[DOCUMENT SEGMENT]
:::

Need Your Help and Opinion

The image below is a possible cover for my new e-book to be published on Amazon. Original title was Head on a Grave, thus the cemetery setting. It is a murder mystery set in 1928 with more than one murder. I would like to know your thoughts about the cover. Because of the brightness, is it wrong for a mystery? Or should there be something more sinister? I like the idea of the not so perfect lettering, but that is only one opinion. So if you like it or not I would appreciate your thoughts. Thanks.


Yearly Writing Goal 1,200,000 words!! Who can do this?

There is no way I could write 1,200,000 words a year, but according to Wikipedia, the author of the best selling Perry Mason mystery novels, Erle Stanley Gardner, 1889-1970, in his early days writing for pulp magazines had a goal of just that, 1,200,000 words a year.

:::

[SET TASK 1] According to the blog post, why is the proposed e-book cover set in a cemetery? Answer in one to three sentences.
The blog post above has no connection to the records.

[SOURCE DATA]
:::

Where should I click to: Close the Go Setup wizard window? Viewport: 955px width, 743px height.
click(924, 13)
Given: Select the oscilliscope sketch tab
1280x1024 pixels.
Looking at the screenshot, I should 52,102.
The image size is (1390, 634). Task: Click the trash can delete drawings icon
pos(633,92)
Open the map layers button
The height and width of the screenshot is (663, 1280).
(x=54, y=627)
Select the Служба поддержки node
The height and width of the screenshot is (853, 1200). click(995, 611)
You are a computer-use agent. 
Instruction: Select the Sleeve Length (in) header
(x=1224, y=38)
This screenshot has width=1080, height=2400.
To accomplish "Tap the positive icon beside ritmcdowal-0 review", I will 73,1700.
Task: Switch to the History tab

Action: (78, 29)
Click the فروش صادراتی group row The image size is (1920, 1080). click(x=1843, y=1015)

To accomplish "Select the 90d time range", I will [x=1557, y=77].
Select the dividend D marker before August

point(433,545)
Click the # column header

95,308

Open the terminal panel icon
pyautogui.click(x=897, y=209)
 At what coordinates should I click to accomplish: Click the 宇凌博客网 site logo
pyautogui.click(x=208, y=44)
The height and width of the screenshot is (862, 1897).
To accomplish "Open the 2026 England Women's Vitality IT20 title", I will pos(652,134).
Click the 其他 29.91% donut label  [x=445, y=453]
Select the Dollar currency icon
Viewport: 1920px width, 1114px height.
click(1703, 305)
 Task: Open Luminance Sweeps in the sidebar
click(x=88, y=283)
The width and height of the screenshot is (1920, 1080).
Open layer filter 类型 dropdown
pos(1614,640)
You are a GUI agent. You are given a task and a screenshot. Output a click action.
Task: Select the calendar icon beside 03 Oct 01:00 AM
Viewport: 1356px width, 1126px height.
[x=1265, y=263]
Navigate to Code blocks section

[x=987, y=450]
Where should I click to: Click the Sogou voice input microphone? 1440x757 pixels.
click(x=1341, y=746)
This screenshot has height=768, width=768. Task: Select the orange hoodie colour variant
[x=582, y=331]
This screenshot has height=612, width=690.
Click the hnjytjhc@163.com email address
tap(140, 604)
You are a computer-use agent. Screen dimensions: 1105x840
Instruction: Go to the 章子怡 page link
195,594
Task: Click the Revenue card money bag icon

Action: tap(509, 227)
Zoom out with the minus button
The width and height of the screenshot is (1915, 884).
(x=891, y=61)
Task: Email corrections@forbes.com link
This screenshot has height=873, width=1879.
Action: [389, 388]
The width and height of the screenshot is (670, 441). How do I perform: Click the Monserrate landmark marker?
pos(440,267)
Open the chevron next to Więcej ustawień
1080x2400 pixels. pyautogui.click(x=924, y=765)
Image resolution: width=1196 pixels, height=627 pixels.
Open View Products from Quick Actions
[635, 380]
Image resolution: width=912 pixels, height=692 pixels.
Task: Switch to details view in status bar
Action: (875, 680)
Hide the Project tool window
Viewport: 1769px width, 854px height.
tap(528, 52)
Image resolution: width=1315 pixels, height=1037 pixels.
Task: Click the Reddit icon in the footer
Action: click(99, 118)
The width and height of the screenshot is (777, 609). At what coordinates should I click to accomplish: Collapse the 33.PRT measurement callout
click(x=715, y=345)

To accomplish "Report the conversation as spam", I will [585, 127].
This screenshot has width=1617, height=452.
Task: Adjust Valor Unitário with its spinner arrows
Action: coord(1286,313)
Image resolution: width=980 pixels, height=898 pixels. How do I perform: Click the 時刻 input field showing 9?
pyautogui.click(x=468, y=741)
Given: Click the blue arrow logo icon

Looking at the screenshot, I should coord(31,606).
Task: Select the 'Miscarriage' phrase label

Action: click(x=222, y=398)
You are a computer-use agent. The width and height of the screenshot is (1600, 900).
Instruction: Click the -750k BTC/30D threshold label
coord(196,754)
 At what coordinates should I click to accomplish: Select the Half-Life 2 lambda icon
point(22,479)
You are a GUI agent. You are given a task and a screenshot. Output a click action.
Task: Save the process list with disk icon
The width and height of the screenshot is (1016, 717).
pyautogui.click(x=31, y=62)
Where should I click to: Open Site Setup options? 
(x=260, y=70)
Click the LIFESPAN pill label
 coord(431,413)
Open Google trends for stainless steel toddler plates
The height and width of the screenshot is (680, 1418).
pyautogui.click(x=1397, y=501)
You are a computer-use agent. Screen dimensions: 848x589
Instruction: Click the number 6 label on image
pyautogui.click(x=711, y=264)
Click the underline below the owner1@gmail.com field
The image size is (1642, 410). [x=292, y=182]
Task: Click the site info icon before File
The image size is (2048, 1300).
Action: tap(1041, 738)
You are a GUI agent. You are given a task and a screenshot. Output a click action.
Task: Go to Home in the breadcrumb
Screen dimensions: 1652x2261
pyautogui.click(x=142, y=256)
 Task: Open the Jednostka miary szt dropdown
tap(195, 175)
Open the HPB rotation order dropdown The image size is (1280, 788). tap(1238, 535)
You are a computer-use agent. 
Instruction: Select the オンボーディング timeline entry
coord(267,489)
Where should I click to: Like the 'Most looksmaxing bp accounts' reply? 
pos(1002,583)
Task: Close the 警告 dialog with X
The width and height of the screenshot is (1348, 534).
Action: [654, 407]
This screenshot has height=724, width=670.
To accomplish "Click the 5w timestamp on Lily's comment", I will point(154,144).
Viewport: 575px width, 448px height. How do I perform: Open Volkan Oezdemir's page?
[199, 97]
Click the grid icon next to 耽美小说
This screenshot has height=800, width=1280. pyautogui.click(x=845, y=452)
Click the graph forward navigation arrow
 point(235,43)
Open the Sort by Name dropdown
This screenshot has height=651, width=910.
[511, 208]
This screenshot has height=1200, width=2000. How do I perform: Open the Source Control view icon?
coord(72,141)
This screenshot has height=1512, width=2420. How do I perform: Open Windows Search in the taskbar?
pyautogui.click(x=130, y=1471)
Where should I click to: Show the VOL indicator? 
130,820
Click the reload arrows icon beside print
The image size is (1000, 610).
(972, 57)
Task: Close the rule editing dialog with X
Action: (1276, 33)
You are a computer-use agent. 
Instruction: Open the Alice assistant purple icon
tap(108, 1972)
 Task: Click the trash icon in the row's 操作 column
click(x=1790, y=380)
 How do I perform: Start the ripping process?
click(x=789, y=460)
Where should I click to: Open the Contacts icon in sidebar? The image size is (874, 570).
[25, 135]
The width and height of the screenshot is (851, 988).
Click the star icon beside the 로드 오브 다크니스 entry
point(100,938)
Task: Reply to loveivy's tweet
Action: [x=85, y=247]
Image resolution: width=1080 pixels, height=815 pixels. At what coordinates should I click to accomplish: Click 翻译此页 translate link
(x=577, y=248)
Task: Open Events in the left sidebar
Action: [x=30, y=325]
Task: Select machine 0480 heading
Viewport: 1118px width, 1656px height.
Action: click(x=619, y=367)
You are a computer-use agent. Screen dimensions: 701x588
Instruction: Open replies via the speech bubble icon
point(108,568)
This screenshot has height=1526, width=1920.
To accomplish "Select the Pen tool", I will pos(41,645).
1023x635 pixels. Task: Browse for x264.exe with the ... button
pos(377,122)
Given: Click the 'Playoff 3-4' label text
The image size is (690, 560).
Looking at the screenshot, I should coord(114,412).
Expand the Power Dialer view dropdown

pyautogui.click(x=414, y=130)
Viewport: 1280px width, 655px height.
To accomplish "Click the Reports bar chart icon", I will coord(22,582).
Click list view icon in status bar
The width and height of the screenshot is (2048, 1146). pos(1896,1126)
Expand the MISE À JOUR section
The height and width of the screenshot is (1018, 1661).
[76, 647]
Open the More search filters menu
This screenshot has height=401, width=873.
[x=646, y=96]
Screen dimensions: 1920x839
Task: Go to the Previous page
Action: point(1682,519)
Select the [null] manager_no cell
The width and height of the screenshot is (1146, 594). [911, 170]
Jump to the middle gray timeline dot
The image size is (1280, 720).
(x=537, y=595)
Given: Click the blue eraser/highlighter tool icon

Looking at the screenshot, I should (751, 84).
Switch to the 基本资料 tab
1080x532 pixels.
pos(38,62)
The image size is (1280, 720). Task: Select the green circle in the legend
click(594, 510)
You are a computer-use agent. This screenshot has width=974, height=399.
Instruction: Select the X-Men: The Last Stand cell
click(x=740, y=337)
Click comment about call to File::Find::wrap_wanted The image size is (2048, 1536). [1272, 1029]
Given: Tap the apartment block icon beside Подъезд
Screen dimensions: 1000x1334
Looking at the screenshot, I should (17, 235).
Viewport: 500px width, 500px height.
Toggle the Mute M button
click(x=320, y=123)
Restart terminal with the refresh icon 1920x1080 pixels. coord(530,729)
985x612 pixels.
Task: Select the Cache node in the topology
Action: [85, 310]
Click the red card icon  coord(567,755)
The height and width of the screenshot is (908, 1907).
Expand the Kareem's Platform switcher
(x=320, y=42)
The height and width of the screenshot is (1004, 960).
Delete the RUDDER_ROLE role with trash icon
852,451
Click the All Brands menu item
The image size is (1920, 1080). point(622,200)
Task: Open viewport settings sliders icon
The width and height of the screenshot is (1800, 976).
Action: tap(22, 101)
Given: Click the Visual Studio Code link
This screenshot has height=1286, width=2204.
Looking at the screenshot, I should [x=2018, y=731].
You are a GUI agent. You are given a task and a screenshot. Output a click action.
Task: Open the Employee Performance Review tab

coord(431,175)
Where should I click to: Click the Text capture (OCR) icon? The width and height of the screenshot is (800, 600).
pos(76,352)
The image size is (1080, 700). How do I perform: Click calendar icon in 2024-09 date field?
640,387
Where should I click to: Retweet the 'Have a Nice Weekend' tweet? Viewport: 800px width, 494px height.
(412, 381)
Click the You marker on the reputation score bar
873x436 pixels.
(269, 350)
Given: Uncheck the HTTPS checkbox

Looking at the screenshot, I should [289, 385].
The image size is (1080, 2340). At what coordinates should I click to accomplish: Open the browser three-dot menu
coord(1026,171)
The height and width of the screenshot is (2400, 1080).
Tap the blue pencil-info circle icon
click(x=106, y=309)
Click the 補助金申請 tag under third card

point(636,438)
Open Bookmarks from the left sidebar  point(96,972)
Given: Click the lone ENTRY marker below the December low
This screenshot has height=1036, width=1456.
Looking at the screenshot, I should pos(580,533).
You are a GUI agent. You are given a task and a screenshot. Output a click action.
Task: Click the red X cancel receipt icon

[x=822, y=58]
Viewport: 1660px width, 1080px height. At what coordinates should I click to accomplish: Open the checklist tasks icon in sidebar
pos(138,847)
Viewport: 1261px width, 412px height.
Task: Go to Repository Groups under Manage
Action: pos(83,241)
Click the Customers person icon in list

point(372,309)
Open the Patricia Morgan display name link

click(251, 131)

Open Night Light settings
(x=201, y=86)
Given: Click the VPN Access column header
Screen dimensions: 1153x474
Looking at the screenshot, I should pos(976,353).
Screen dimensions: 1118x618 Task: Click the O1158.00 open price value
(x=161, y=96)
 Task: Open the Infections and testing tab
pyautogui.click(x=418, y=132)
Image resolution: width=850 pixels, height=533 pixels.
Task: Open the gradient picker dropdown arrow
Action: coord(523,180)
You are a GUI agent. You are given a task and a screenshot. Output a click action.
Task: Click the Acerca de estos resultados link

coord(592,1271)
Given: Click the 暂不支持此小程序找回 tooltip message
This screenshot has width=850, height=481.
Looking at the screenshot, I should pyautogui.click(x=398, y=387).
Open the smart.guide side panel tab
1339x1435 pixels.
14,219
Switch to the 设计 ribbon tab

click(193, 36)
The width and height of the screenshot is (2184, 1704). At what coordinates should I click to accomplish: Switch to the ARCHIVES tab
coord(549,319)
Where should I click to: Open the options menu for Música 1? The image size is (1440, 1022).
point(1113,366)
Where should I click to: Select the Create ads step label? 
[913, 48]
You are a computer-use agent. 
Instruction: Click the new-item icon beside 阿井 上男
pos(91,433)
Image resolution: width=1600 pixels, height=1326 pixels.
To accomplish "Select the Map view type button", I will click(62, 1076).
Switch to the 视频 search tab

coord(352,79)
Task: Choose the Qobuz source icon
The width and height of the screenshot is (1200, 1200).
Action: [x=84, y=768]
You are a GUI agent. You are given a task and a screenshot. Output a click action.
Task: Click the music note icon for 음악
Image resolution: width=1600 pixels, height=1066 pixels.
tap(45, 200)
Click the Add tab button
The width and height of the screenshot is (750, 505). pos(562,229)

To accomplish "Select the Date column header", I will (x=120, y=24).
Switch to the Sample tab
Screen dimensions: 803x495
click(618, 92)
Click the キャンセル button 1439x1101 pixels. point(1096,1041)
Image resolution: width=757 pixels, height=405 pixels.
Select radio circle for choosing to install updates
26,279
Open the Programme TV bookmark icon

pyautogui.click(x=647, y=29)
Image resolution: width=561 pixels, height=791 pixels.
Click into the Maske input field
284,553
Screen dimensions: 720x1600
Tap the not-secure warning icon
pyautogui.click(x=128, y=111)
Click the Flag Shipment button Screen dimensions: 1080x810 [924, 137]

:::

[SET TASK 2] Reproduce the lines of the records verbatim, starting at the first line of the records and ending at the line that contains "(x=1224, y=38)", with both of those lines included.

[REPLY 1] The cover uses a cemetery setting because the book's original title was Head on a Grave.

[REPLY 2]
Where should I click to: Close the Go Setup wizard window? Viewport: 955px width, 743px height.
click(924, 13)
Given: Select the oscilliscope sketch tab
1280x1024 pixels.
Looking at the screenshot, I should 52,102.
The image size is (1390, 634). Task: Click the trash can delete drawings icon
pos(633,92)
Open the map layers button
The height and width of the screenshot is (663, 1280).
(x=54, y=627)
Select the Служба поддержки node
The height and width of the screenshot is (853, 1200). click(995, 611)
You are a computer-use agent. 
Instruction: Select the Sleeve Length (in) header
(x=1224, y=38)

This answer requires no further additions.